2. Pola Sirkulasi Lokal/Jalan Titian Kayu
Titian ialah jalur sirkulasi penumpang yang digunakan masyarakat tepian sungai untuk mencapai rumah-rumah, menuju sungai ataupun sebagai jalur interaksi masyarakat di dalam kampung kawasan tepian sungai. Titian pada permukiman tepian sungai dibuat dengan konstruksi susunan papan ulin lebar sekitar 1-2 meter. Papan-papan ini dipasang berjajar menumpu pada tiang-tiang yang ditancapkan langsung ke sungai dengan tinggi tiang sekitar 1-3 meter.
Pada beberapa kasus, terdapat titian-titian yang berukuran lebar biasanya digunakan masyarakat antara lain: (1) sebagai ruang publik untuk tempat berkumpul dan berinteraksi; (2) sebagai ruang bermain anak; (3) ruang olahraga/badminton; dan (4) pada saat-saat tertentu seperti kenduri atau rapat warga digunakan untuk ruang duduk/ruang rapat.     

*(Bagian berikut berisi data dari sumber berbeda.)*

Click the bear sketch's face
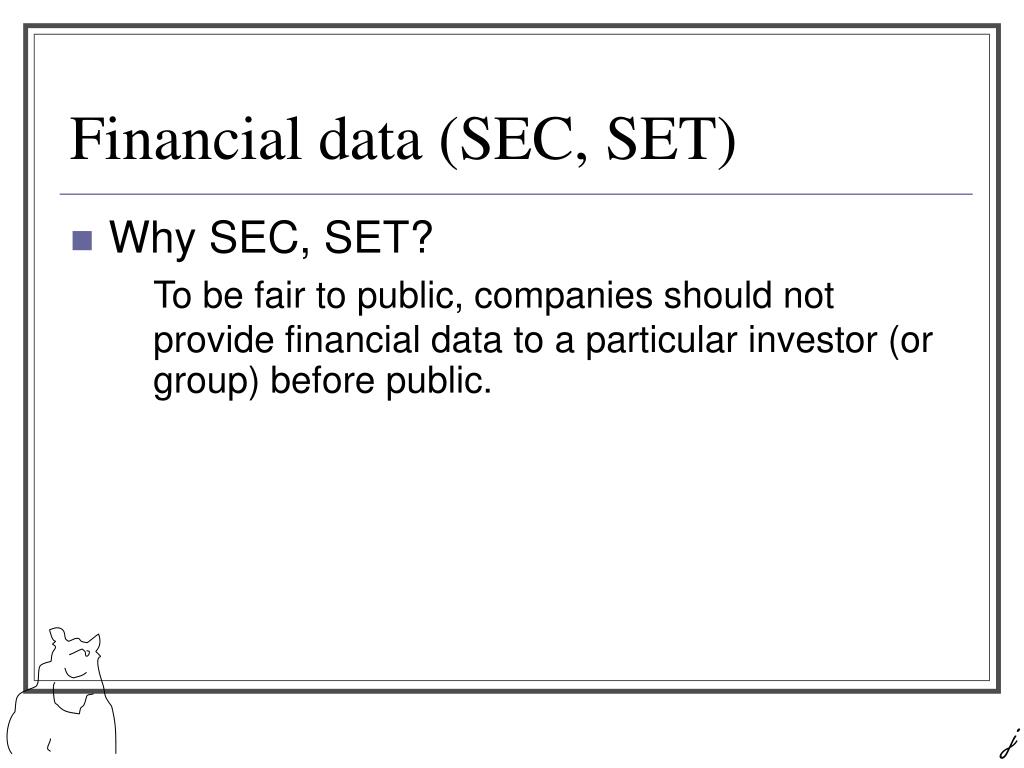click(x=76, y=658)
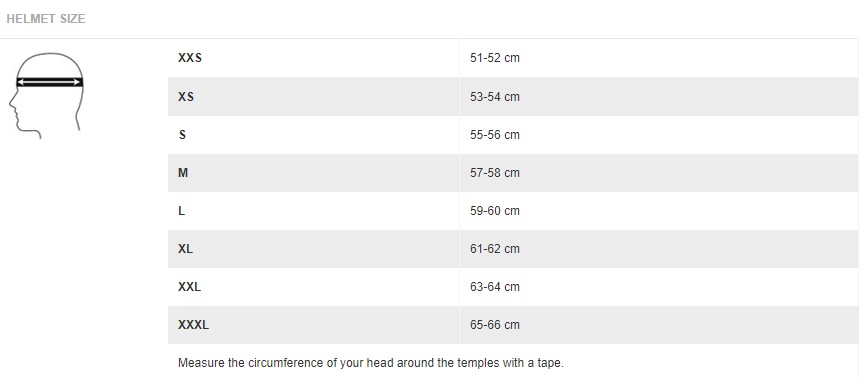
Task: Pick the XL size row label
Action: pyautogui.click(x=185, y=249)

4. Pola Sirkulasi Ruang Bersama/Dermaga
Secara umum pengertian dermaga ialah sarana tambatan bagi alat transportasi sungai/air (kapal, kelotok, jukung dan speed boat) bersandar untuk bongkar/muat barang atau embarkasi/debarkasi penumpang. Dermaga pada permukiman tepian sungai yang berukuran besar biasanya dibangun dengan kosntruksi panggung. Dermaga jenis ini dilengkapi dengan ruang tunggu bagi pengantar dan penjemput serta tersedia fasilitas kantin dan KM/WC. Material yang digunakan sebagian besar menggunakan kayu (lantai/dinding/rangka), ataupun variasi dengan beton (lantai beton, dinding kayu, dan struktur rangka kombinasi beton dan kayu).
Dermaga besar yaitu Dermaga Rambang  terdiri dari dua material dan konstruksi: (1) seluruhnya dengan konstruksi panggung; (2) sebagian menggunakan konstruksi panggung dan sebagiannya lagi menggunakan struktur rakit/lanting. Dermaga yang dibangun dengan konstruksi panggung menyediakan tangga-tangga bertiang untuk penumpang dari dan menuju area tambat kapal/perahu dan speed boat. Sedangkan dermaga yang dibangun dengan konstruksi tiang dan konstruksi rakit, menggunakan jembatan sebagai penghubung antara ruang tunggu pengantar maupun ruang kedatangan. Ruang-ruang yang berada dibagian berpanggung berfungsi untuk ruang pelayanan/administrasi, ruang tunggu, dan KM/WC ada juga yang menambahkan dengan fungsi kantin pada ruangan ini. Sedangkan ruang pada bagian struktur rakit biasanya digunakan sebagai ruang peralihan penumpang yang baru turun atau akan naik ke kapal, serta ruang untuk bertambatnya kapal.

           
KESIMPULAN DAN SARAN
Pola sirkulasi kawasan ini memegang peran penting dalam upaya pengembangan kawasan perkotaan. Namun demikian penelitian dan tulisan ilmiah yang berkaitan mengenai pengembangan pola sirkulasi kawasan dengan karakteristik arsitektur pola sirkulasi kawasan tepian sungai dengan kontekstual budaya masyarakat asli akrab dengan sungai, memiliki peranan dalam perkembangan kota, sepengetahuan penulis belum pernah dilakukan.
Faktor-faktor yang mempengaruhi model pengembangan transportasi sungai antara lain: (a) Faktor lingkungan lahan basah; dan (b) faktor budaya sungai. Faktor lingkungan lahan basah terlihat pada penggunaan konstruksi tiang/panggung dan konstruksi rumah rakit (terapung) untuk mengatasi kondisi lahan basah yang selalu tergenang air. Faktor budaya sungai terlihat pada kuatnya ketergantungan masyarakat dalam menggunakan sungai. Sungai berfungsi sebagai hunian/rumah lanting yang memiliki peranan, yaitu: (a) sebagai rumah; (b) sebagai usaha karamba ikan; (c) sebagai toko/warung; dan (d) sebagai tambatan jukung/perahu/kelotok. Saat ini fungsi rumah lanting tetap memiliki peranan sebagai tambatan perahu sekaligus usaha karamba.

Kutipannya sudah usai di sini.